A nosso ver, o tão vilipendiado “Quinto Império” de que fala Agostinho da Silva não é senão isso: o espaço-tempo em que todas as comunidades, todos os povos, possam, de forma inteiramente livre, assumir, de modo pleno, a sua cultura. Não, longe disso, um império apenas português – também português, na medida em que nele a cultura portuguesa deve também poder afirmar-se, mas não apenas, ou sequer hegemonicamente, por mais que de forma dissimulada, português. Eis o que, na nossa perspectiva, nunca será demais salientar, dado o facto da valorização agostiniana da “cultura portuguesa” ter sido muitas vezes entendida de forma igualmente errónea. Como aqui defendemos, ela deve ser entendida, sobretudo, como uma via para a plena realização espiritual.
Contestarão, alguns, a possibilidade de a cultura ser uma via para a plena realização espiritual, defendendo que esta se cumpre, ao invés, na superação daquela.
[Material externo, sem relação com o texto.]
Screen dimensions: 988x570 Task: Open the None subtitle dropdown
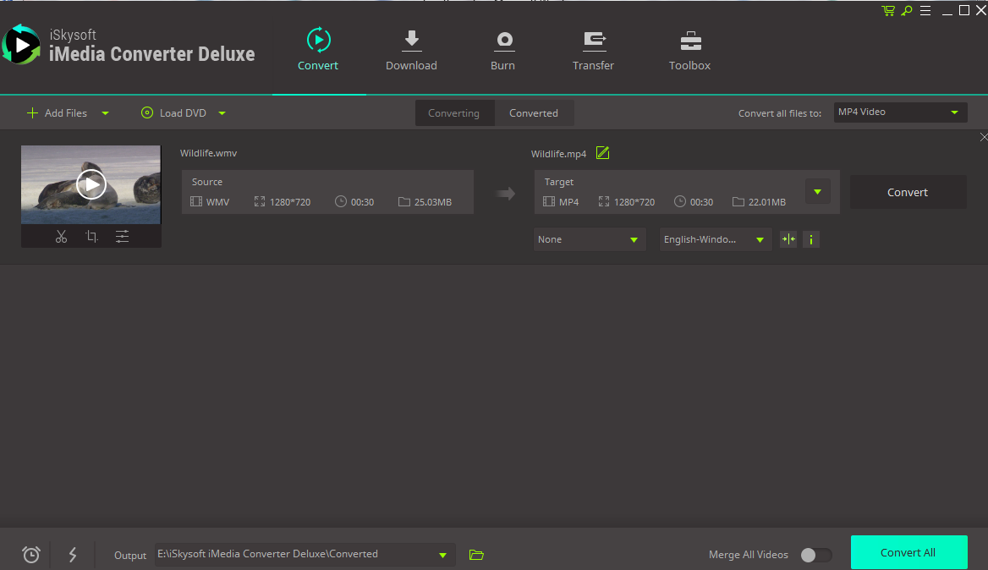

Provavelmente, defendem também que a filosofia se cumpre para além de todas as culturas, de qualquer vinculação a uma língua em particular. Na nossa perspectiva, porém, passa-se exactamente o contrário: é no aprofundamento das virtualidades de uma língua que o discurso filosófico pode emergir enquanto tal. De outro modo, ele será sempre apenas um discurso comum: mais facilmente comunicável, mas não muito mais do que isso. Analogamente, a via da plena realização espiritual passa, na nossa perspectiva, pelo aprofundamento do sentido de uma cultura, da mundividência que lhe subjaz. De outro modo, ela será apenas uma via geral: mais facilmente generalizável, mas não muito mais do que isso.
De resto, a valorização da cultura tem também virtualidades materiais ou, mais especificamente, sociais. Só ela pode ser o elo que sustenta uma sociedade. Se uma sociedade se baseia apenas num elo económico, cedo se desagregará. Por muito que isso repugne a alguns, é também através dela, da cultura, que se cimentam as solidariedades internacionais. Se, em geral, os portugueses foram tão solidários com a causa timorense, apenas para dar um exemplo relativamente recente, foi, em grande medida, porque havia, porque há, um elo entre Portugal e Timor: um elo cultural, precisamente. Dir-se-á que o nosso móbil deveria ser sempre o amor pela humanidade em geral e não por nenhuma cultura em particular. É defensável, mas não é isso que, na nossa perspectiva, acontece. Daí que devamos agir em consequência. Só assim poderemos, na Sociedade de Hoje, efectivamente realizar o Homem de Sempre.
* Últimos três parágrafos de: Visões de Agostinho da Silva, Zéfiro, 2006.